> _Task to carry out_: Note every line in the entries that contains the string "computer", and copy it.

> _Records contained in a dataset_:
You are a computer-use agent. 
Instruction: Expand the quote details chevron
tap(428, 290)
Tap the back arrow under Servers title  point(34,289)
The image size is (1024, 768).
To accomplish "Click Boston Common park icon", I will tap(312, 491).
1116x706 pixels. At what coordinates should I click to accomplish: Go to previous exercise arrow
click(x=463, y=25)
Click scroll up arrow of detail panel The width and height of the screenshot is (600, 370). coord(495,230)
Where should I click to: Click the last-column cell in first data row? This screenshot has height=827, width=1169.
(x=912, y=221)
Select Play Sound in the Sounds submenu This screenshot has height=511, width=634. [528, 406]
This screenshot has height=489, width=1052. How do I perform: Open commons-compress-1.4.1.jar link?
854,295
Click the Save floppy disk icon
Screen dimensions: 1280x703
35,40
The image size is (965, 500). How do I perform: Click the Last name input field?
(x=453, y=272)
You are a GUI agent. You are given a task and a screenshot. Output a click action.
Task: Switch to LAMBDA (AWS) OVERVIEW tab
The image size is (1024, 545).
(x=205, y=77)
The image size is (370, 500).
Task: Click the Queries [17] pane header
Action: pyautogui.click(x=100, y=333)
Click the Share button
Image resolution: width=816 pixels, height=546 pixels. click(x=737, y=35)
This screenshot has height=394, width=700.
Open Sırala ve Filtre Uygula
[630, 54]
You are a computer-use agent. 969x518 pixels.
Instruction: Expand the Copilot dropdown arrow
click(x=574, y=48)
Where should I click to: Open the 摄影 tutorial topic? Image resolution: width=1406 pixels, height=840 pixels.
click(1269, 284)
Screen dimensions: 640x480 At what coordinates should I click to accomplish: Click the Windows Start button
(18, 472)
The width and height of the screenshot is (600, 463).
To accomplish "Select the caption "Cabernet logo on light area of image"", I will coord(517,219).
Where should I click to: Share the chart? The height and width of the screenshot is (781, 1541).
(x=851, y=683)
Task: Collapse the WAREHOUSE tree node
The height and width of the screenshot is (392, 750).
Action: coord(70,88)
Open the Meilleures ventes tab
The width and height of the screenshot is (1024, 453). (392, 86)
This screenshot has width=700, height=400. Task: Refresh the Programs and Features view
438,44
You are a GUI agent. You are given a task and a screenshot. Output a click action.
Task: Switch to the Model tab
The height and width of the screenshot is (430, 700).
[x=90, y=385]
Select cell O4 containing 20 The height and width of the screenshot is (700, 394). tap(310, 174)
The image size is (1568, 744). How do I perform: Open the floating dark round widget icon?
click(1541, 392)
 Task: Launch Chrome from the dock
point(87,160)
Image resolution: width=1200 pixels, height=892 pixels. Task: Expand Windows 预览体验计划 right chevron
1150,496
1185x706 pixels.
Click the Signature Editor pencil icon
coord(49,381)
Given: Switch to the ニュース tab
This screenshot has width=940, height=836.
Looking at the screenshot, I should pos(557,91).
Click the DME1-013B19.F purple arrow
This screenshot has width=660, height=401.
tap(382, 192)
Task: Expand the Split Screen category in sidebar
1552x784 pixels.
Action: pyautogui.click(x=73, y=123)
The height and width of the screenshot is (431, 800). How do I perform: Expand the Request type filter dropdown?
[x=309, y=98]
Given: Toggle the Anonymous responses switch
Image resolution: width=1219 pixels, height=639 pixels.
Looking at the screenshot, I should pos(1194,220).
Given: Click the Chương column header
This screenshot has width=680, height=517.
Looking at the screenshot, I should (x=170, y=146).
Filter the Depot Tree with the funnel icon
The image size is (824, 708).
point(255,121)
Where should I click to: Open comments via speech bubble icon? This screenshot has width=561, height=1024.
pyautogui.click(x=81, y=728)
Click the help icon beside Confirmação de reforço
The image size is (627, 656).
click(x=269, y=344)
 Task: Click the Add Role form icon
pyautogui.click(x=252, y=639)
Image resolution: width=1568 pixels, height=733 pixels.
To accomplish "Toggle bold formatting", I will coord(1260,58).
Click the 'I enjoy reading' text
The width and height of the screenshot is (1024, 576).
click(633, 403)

> _Solution_:
You are a computer-use agent. 
You are a computer-use agent. 969x518 pixels.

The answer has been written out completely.